Stored records:
= Beginning of Section =

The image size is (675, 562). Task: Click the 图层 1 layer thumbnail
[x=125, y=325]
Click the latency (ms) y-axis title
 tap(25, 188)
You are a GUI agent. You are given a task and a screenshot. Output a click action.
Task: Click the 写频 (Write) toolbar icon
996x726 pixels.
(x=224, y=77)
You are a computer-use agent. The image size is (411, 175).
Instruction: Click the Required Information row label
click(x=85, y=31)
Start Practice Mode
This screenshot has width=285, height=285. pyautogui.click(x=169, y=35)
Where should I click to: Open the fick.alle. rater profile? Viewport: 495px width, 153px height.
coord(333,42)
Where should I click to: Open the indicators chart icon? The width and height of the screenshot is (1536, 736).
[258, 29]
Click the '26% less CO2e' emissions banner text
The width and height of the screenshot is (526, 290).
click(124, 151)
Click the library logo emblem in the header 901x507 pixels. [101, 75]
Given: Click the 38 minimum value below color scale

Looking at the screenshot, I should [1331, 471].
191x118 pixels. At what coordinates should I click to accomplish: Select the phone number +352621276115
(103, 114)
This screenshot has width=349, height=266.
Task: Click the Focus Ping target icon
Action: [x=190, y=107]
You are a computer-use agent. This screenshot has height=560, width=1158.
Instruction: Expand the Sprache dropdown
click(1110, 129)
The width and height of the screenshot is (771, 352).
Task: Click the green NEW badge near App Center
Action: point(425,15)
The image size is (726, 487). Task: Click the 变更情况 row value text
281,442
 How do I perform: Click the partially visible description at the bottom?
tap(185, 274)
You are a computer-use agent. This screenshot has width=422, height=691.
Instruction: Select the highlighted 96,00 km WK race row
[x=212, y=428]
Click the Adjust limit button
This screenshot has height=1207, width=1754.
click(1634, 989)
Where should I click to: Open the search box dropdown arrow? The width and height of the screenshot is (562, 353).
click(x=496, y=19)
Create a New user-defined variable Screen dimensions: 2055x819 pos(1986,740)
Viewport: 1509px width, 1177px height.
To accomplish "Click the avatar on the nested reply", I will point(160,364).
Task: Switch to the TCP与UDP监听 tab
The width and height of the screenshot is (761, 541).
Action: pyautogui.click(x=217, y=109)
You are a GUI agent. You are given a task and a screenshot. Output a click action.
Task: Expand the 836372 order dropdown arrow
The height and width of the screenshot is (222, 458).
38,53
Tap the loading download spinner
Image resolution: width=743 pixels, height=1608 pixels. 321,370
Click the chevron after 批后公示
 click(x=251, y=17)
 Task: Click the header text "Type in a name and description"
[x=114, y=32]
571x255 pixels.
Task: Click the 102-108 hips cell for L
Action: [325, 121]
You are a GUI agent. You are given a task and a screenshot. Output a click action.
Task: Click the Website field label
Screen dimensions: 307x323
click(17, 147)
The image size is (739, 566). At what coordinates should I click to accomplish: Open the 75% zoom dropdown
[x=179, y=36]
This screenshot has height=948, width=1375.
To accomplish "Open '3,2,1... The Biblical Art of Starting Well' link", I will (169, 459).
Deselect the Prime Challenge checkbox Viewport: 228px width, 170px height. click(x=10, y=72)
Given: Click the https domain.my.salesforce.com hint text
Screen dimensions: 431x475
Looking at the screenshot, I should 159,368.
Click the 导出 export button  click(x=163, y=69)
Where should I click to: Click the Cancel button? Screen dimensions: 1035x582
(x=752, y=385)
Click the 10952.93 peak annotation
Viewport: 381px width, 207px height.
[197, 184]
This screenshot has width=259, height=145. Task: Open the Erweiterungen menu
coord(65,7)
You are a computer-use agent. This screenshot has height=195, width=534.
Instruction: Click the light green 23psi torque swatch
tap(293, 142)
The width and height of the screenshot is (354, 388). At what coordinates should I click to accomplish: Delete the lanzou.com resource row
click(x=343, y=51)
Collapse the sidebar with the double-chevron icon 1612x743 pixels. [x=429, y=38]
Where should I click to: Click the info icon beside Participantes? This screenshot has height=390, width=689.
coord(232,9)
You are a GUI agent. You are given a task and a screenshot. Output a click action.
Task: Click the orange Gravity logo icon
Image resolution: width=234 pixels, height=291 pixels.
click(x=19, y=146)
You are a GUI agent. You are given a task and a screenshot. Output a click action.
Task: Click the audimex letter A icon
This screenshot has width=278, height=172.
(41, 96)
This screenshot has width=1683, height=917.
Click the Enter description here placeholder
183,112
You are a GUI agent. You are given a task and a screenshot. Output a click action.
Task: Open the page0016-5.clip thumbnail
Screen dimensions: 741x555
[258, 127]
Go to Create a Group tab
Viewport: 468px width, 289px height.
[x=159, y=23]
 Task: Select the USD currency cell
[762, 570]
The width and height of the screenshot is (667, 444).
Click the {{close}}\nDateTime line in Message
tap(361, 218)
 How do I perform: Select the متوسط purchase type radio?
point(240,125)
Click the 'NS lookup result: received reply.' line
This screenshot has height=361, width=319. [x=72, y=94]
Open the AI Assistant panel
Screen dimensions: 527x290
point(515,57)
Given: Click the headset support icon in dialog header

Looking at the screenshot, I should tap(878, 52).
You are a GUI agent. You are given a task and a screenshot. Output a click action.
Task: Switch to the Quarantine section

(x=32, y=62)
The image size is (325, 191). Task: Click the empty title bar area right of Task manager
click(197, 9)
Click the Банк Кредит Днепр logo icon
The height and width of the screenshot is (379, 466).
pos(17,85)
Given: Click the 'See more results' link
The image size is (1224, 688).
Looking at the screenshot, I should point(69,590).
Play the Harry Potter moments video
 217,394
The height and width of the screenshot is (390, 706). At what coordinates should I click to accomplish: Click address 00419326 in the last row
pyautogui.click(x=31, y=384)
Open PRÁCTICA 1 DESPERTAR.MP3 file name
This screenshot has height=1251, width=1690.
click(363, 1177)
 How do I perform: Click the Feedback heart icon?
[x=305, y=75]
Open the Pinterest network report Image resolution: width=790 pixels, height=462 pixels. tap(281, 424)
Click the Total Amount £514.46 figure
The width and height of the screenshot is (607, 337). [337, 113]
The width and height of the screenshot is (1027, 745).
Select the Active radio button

= End of Section =

Task directions: Print out all the entries precisely as written.

Result:
The image size is (675, 562). Task: Click the 图层 1 layer thumbnail
[x=125, y=325]
Click the latency (ms) y-axis title
 tap(25, 188)
You are a GUI agent. You are given a task and a screenshot. Output a click action.
Task: Click the 写频 (Write) toolbar icon
996x726 pixels.
(x=224, y=77)
You are a computer-use agent. The image size is (411, 175).
Instruction: Click the Required Information row label
click(x=85, y=31)
Start Practice Mode
This screenshot has width=285, height=285. pyautogui.click(x=169, y=35)
Where should I click to: Open the fick.alle. rater profile? Viewport: 495px width, 153px height.
coord(333,42)
Where should I click to: Open the indicators chart icon? The width and height of the screenshot is (1536, 736).
[258, 29]
Click the '26% less CO2e' emissions banner text
The width and height of the screenshot is (526, 290).
click(124, 151)
Click the library logo emblem in the header 901x507 pixels. [101, 75]
Given: Click the 38 minimum value below color scale

Looking at the screenshot, I should [1331, 471].
191x118 pixels. At what coordinates should I click to accomplish: Select the phone number +352621276115
(103, 114)
This screenshot has width=349, height=266.
Task: Click the Focus Ping target icon
Action: [x=190, y=107]
You are a computer-use agent. This screenshot has height=560, width=1158.
Instruction: Expand the Sprache dropdown
click(1110, 129)
The width and height of the screenshot is (771, 352).
Task: Click the green NEW badge near App Center
Action: point(425,15)
The image size is (726, 487). Task: Click the 变更情况 row value text
281,442
 How do I perform: Click the partially visible description at the bottom?
tap(185, 274)
You are a computer-use agent. This screenshot has width=422, height=691.
Instruction: Select the highlighted 96,00 km WK race row
[x=212, y=428]
Click the Adjust limit button
This screenshot has height=1207, width=1754.
click(1634, 989)
Where should I click to: Open the search box dropdown arrow? The width and height of the screenshot is (562, 353).
click(x=496, y=19)
Create a New user-defined variable Screen dimensions: 2055x819 pos(1986,740)
Viewport: 1509px width, 1177px height.
To accomplish "Click the avatar on the nested reply", I will point(160,364).
Task: Switch to the TCP与UDP监听 tab
The width and height of the screenshot is (761, 541).
Action: pyautogui.click(x=217, y=109)
You are a GUI agent. You are given a task and a screenshot. Output a click action.
Task: Expand the 836372 order dropdown arrow
The height and width of the screenshot is (222, 458).
38,53
Tap the loading download spinner
Image resolution: width=743 pixels, height=1608 pixels. 321,370
Click the chevron after 批后公示
 click(x=251, y=17)
 Task: Click the header text "Type in a name and description"
[x=114, y=32]
571x255 pixels.
Task: Click the 102-108 hips cell for L
Action: [325, 121]
You are a GUI agent. You are given a task and a screenshot. Output a click action.
Task: Click the Website field label
Screen dimensions: 307x323
click(17, 147)
The image size is (739, 566). At what coordinates should I click to accomplish: Open the 75% zoom dropdown
[x=179, y=36]
This screenshot has height=948, width=1375.
To accomplish "Open '3,2,1... The Biblical Art of Starting Well' link", I will (169, 459).
Deselect the Prime Challenge checkbox Viewport: 228px width, 170px height. click(x=10, y=72)
Given: Click the https domain.my.salesforce.com hint text
Screen dimensions: 431x475
Looking at the screenshot, I should 159,368.
Click the 导出 export button  click(x=163, y=69)
Where should I click to: Click the Cancel button? Screen dimensions: 1035x582
(x=752, y=385)
Click the 10952.93 peak annotation
Viewport: 381px width, 207px height.
[197, 184]
This screenshot has width=259, height=145. Task: Open the Erweiterungen menu
coord(65,7)
You are a computer-use agent. This screenshot has height=195, width=534.
Instruction: Click the light green 23psi torque swatch
tap(293, 142)
The width and height of the screenshot is (354, 388). At what coordinates should I click to accomplish: Delete the lanzou.com resource row
click(x=343, y=51)
Collapse the sidebar with the double-chevron icon 1612x743 pixels. [x=429, y=38]
Where should I click to: Click the info icon beside Participantes? This screenshot has height=390, width=689.
coord(232,9)
You are a GUI agent. You are given a task and a screenshot. Output a click action.
Task: Click the orange Gravity logo icon
Image resolution: width=234 pixels, height=291 pixels.
click(x=19, y=146)
You are a GUI agent. You are given a task and a screenshot. Output a click action.
Task: Click the audimex letter A icon
This screenshot has width=278, height=172.
(41, 96)
This screenshot has width=1683, height=917.
Click the Enter description here placeholder
183,112
You are a GUI agent. You are given a task and a screenshot. Output a click action.
Task: Open the page0016-5.clip thumbnail
Screen dimensions: 741x555
[258, 127]
Go to Create a Group tab
Viewport: 468px width, 289px height.
[x=159, y=23]
 Task: Select the USD currency cell
[762, 570]
The width and height of the screenshot is (667, 444).
Click the {{close}}\nDateTime line in Message
tap(361, 218)
 How do I perform: Select the متوسط purchase type radio?
point(240,125)
Click the 'NS lookup result: received reply.' line
This screenshot has height=361, width=319. [x=72, y=94]
Open the AI Assistant panel
Screen dimensions: 527x290
point(515,57)
Given: Click the headset support icon in dialog header

Looking at the screenshot, I should tap(878, 52).
You are a GUI agent. You are given a task and a screenshot. Output a click action.
Task: Switch to the Quarantine section

(x=32, y=62)
The image size is (325, 191). Task: Click the empty title bar area right of Task manager
click(197, 9)
Click the Банк Кредит Днепр logo icon
The height and width of the screenshot is (379, 466).
pos(17,85)
Given: Click the 'See more results' link
The image size is (1224, 688).
Looking at the screenshot, I should point(69,590).
Play the Harry Potter moments video
 217,394
The height and width of the screenshot is (390, 706). At what coordinates should I click to accomplish: Click address 00419326 in the last row
pyautogui.click(x=31, y=384)
Open PRÁCTICA 1 DESPERTAR.MP3 file name
This screenshot has height=1251, width=1690.
click(363, 1177)
 How do I perform: Click the Feedback heart icon?
[x=305, y=75]
Open the Pinterest network report Image resolution: width=790 pixels, height=462 pixels. tap(281, 424)
Click the Total Amount £514.46 figure
The width and height of the screenshot is (607, 337). [337, 113]
The width and height of the screenshot is (1027, 745).
Select the Active radio button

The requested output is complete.